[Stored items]
################

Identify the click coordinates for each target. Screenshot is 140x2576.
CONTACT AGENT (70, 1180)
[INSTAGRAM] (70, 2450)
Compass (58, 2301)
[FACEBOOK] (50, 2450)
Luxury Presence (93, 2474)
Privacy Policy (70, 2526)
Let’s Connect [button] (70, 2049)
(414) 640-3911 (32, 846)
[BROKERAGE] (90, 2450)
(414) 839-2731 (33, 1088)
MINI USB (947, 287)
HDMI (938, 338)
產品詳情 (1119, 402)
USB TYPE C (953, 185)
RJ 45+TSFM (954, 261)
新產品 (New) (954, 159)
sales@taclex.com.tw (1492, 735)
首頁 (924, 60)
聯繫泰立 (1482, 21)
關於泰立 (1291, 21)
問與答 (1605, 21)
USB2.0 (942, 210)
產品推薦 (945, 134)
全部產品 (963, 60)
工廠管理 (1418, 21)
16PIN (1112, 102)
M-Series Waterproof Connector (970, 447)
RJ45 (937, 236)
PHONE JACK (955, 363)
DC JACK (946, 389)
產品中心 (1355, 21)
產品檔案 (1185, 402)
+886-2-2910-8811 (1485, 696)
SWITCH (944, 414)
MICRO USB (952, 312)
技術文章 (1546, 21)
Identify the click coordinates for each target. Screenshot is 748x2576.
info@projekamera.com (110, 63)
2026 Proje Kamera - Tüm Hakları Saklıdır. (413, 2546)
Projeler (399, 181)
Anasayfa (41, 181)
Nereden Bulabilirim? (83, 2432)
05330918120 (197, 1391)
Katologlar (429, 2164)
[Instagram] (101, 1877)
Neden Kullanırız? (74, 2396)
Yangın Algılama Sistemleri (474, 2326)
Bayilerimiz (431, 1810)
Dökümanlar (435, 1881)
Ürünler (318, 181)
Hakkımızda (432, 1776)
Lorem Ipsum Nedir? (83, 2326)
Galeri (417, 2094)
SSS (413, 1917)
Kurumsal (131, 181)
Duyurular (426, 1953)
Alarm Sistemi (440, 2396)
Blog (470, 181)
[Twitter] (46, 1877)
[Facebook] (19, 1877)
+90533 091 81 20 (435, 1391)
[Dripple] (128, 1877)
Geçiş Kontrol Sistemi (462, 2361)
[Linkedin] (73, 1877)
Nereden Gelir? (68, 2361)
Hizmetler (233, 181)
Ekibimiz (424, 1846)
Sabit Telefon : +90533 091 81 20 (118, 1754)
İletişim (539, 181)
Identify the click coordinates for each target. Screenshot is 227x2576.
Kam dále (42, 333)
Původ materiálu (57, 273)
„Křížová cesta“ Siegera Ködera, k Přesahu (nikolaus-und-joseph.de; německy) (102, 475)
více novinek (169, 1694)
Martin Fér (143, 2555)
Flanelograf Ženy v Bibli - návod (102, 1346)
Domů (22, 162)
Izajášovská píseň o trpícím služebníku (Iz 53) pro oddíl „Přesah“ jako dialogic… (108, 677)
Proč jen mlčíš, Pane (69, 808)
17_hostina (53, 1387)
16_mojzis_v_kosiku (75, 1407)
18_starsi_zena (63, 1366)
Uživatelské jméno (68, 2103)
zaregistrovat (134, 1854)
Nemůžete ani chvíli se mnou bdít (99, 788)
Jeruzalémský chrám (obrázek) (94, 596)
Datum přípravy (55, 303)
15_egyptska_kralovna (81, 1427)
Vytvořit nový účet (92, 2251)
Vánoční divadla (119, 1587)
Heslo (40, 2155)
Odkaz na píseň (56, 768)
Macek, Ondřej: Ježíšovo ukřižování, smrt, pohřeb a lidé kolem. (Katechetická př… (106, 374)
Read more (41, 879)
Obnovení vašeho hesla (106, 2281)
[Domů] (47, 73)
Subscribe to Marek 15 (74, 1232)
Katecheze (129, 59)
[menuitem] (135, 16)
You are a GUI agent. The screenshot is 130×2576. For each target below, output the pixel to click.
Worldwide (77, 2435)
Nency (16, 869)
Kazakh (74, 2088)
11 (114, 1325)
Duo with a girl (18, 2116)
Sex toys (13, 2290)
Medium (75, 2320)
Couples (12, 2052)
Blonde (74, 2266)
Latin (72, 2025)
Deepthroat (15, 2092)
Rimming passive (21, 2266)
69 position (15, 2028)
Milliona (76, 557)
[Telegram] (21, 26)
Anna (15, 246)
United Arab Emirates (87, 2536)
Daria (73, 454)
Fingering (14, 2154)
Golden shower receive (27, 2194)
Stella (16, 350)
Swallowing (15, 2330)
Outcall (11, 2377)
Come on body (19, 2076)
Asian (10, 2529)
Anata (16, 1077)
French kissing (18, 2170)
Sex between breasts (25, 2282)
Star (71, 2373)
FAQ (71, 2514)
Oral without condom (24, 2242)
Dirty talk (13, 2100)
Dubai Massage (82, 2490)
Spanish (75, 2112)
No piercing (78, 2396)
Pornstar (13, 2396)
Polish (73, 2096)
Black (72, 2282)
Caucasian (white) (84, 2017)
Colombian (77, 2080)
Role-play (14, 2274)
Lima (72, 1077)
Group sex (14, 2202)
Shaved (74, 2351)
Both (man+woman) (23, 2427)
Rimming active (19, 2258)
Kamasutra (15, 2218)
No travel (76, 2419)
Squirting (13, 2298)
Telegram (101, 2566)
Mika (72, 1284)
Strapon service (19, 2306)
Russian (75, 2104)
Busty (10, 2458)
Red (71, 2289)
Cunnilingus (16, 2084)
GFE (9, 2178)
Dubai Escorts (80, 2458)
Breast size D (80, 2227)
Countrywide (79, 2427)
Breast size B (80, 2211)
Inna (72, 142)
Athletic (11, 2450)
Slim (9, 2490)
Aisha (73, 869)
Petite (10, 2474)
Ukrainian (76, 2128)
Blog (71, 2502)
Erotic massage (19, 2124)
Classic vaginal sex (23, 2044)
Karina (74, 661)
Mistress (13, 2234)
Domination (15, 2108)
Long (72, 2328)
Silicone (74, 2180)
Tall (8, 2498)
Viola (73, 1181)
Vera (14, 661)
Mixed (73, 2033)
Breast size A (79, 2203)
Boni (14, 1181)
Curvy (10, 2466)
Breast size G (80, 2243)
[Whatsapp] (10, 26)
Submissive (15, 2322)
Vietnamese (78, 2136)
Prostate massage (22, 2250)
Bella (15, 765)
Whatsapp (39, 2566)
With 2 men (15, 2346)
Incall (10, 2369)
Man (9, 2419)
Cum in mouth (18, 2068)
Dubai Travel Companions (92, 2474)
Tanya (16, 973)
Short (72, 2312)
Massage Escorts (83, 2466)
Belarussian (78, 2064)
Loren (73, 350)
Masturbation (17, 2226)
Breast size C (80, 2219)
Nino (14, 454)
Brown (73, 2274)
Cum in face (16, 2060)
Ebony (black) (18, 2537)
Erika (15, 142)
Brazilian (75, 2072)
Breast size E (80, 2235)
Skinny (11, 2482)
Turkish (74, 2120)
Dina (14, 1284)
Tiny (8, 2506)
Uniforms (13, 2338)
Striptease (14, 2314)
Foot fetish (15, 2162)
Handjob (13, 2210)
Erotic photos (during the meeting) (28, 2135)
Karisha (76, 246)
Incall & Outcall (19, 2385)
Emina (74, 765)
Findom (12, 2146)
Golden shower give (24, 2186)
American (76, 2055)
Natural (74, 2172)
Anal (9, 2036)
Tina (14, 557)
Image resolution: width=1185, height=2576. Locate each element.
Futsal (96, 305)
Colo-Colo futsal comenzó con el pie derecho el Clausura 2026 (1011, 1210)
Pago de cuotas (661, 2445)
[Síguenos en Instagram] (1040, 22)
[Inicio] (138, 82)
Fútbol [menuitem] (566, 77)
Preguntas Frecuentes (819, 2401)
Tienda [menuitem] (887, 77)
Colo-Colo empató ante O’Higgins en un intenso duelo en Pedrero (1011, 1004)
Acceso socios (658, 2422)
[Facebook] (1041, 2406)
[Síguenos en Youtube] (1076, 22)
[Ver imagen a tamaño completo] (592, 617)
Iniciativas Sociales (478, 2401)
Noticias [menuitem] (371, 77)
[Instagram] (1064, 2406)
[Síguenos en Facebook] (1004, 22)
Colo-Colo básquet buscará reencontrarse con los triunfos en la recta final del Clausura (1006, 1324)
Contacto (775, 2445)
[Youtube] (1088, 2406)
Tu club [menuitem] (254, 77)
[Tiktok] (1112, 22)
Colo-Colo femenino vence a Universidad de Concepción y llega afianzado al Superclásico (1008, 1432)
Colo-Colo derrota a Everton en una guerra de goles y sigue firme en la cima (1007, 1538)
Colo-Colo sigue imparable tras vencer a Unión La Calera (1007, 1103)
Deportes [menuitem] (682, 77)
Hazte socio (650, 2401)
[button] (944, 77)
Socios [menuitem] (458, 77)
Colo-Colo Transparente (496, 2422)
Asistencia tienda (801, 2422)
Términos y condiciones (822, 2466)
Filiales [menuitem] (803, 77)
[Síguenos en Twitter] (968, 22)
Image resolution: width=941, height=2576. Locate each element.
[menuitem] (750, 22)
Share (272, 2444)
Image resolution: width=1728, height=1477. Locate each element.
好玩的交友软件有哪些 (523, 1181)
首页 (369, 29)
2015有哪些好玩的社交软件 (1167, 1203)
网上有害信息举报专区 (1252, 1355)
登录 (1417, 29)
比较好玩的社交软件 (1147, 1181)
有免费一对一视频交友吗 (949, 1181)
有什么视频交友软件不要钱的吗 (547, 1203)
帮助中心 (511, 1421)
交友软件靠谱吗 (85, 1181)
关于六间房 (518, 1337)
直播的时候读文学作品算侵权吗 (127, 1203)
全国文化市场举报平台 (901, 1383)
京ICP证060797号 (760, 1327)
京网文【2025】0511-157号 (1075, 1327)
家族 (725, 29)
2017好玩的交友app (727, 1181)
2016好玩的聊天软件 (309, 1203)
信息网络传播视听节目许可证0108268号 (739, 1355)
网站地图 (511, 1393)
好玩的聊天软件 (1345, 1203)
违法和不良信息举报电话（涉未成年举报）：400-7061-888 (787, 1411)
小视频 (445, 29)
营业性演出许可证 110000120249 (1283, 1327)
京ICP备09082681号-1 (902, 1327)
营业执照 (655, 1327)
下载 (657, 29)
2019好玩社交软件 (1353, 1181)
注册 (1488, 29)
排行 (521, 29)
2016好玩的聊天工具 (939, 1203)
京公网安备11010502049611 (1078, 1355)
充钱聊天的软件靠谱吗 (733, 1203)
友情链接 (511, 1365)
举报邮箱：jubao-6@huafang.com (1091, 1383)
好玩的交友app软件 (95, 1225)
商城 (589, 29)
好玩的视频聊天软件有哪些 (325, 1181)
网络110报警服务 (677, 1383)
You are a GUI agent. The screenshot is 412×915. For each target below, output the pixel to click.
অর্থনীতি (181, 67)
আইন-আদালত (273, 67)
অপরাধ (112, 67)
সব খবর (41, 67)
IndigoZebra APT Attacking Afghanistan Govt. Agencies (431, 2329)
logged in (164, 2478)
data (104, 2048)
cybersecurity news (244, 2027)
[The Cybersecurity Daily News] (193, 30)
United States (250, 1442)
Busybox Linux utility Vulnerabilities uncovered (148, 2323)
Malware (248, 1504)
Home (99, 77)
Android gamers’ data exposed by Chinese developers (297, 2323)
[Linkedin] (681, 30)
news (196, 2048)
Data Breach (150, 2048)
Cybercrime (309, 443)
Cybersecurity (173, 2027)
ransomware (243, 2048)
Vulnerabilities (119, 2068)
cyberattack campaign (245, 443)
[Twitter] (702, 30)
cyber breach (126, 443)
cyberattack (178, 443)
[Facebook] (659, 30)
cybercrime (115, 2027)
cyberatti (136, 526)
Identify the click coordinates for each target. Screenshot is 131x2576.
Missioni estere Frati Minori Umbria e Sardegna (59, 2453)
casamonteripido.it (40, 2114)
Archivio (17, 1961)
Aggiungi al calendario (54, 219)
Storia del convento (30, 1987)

################

__WORK TO COMPLETE__
Copy the records above exactly, please, but only from the first line through the line containing "[Linkedin] (73, 1877)".

__RESULT BELOW__
Identify the click coordinates for each target. Screenshot is 140x2576.
CONTACT AGENT (70, 1180)
[INSTAGRAM] (70, 2450)
Compass (58, 2301)
[FACEBOOK] (50, 2450)
Luxury Presence (93, 2474)
Privacy Policy (70, 2526)
Let’s Connect [button] (70, 2049)
(414) 640-3911 (32, 846)
[BROKERAGE] (90, 2450)
(414) 839-2731 (33, 1088)
MINI USB (947, 287)
HDMI (938, 338)
產品詳情 (1119, 402)
USB TYPE C (953, 185)
RJ 45+TSFM (954, 261)
新產品 (New) (954, 159)
sales@taclex.com.tw (1492, 735)
首頁 (924, 60)
聯繫泰立 (1482, 21)
關於泰立 (1291, 21)
問與答 (1605, 21)
USB2.0 (942, 210)
產品推薦 (945, 134)
全部產品 (963, 60)
工廠管理 (1418, 21)
16PIN (1112, 102)
M-Series Waterproof Connector (970, 447)
RJ45 (937, 236)
PHONE JACK (955, 363)
DC JACK (946, 389)
產品中心 (1355, 21)
產品檔案 (1185, 402)
+886-2-2910-8811 (1485, 696)
SWITCH (944, 414)
MICRO USB (952, 312)
技術文章 (1546, 21)
Identify the click coordinates for each target. Screenshot is 748x2576.
info@projekamera.com (110, 63)
2026 Proje Kamera - Tüm Hakları Saklıdır. (413, 2546)
Projeler (399, 181)
Anasayfa (41, 181)
Nereden Bulabilirim? (83, 2432)
05330918120 (197, 1391)
Katologlar (429, 2164)
[Instagram] (101, 1877)
Neden Kullanırız? (74, 2396)
Yangın Algılama Sistemleri (474, 2326)
Bayilerimiz (431, 1810)
Dökümanlar (435, 1881)
Ürünler (318, 181)
Hakkımızda (432, 1776)
Lorem Ipsum Nedir? (83, 2326)
Galeri (417, 2094)
SSS (413, 1917)
Kurumsal (131, 181)
Duyurular (426, 1953)
Alarm Sistemi (440, 2396)
Blog (470, 181)
[Twitter] (46, 1877)
[Facebook] (19, 1877)
+90533 091 81 20 (435, 1391)
[Dripple] (128, 1877)
Geçiş Kontrol Sistemi (462, 2361)
[Linkedin] (73, 1877)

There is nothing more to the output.